Romanian bison beat near-extinction
Hoof prints in the mud, tree bark nibbled away: even if the newest residents of Romania’s Carpathian mountain forest shy away from visitors, their traces are there for those who know where to look.
They are signs of the success of a project to reintroduce bison to this region after a centuries-long absence, key to keeping the hairy giants off lists of critically endangered species.
Bison had all but been driven out of Europe by hunting and the destruction of their habitats, but their reappearance in Romania has brought back a key component of the region’s ecosystem.
Under gentle autumn sunshine on the edge of a centuries-old wood, young forest warden Matei Miculescu is on the lookout for members of the Carpathian herd.
The animals can be hard to spot, having been tempted further into the forest by the abundant vegetation and the possibility of extending their habitat.
Miculescu says the animals are thriving in the forest, in contrast to captivity which “creates the risk of inbreeding” and weakens their chances of survival.
Around 6,000 bison, Europe’s largest mammal and a distant cousin of the American buffalo, can be found on the continent. Most are on the Polish-Belarussian border where efforts to revive the population began in the 1950s.
Romania welcomed bison back in 2014 in the southwestern Armenis region, more than 200 years after it was last seen there.
Born in captivity in other parts of Europe — where they had been given names like Kiwi, Bilbo and Mildred — they were transferred to Romania in 16 separate stages.

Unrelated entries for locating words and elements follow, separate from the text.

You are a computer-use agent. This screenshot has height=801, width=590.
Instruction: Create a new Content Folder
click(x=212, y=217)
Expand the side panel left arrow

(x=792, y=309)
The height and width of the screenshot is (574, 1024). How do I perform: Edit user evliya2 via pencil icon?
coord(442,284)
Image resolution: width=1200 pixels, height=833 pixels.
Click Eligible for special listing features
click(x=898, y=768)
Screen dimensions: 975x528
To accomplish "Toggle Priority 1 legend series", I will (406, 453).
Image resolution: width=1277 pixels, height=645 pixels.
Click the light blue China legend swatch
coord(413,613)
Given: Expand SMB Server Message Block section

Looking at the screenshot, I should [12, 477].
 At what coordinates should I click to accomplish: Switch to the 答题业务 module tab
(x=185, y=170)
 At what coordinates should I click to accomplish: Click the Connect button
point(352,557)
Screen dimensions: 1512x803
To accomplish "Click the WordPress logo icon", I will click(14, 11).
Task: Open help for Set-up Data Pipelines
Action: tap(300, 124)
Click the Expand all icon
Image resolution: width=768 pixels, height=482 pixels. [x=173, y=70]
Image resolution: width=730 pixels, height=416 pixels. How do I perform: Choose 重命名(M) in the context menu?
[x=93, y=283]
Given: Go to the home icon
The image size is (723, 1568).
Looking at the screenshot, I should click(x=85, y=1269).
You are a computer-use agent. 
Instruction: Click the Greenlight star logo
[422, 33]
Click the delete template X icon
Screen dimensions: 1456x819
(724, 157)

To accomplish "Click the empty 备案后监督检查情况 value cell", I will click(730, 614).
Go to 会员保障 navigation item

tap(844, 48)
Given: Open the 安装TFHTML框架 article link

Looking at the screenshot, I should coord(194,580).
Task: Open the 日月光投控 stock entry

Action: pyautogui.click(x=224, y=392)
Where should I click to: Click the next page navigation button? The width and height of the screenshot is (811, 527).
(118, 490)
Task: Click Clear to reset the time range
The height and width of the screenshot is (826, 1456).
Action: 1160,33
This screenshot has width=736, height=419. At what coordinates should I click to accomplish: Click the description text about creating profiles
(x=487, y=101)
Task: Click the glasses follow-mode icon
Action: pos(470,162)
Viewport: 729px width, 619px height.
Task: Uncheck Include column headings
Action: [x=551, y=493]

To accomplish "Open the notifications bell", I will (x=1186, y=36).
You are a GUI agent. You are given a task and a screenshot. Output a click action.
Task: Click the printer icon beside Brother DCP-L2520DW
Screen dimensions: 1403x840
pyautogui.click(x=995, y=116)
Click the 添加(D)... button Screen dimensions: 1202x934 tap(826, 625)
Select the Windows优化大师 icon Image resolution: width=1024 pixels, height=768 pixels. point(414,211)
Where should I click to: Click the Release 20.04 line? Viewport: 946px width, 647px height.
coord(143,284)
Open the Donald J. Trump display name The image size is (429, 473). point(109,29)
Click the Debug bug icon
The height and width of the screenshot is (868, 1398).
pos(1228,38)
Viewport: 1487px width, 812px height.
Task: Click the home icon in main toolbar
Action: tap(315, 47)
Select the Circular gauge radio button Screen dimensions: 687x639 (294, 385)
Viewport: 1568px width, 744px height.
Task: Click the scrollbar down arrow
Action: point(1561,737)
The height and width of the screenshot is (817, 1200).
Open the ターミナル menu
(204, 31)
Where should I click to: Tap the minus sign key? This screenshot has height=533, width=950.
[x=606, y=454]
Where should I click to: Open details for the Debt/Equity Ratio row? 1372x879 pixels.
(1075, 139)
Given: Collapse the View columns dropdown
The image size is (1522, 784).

Thanks to reproduction in the wild, “around 105 bison now live freely in the Tarcu mountains and have settled in well,” says Marina Druga, head of the project led jointly by the WWF and Rewilding Europe.
“In the past two years, there haven’t been any deaths in their ranks,” says Druga, explaining that the goal is to get to a population “of 250 individuals in five years’ time.”
The program is well established: first the animals spend several weeks being re-acclimatized to life in the wild and are only then released and left to fend for themselves.
They can be found making use of around 8,000 hectares in a protected area which stretches over 59,000 hectares.
The southern Carpathians are ideal: “a vast region with a thinly spread human population and no intensive agriculture,” says Wanda Olech-Piasecka from the International Union for Conservation of Nature. Since 2014 there have been 38 bison calves born in the area.
“Without them, the project would have no future,” says Miculescu, who recognises each of the creatures by their horns of the color of their fur.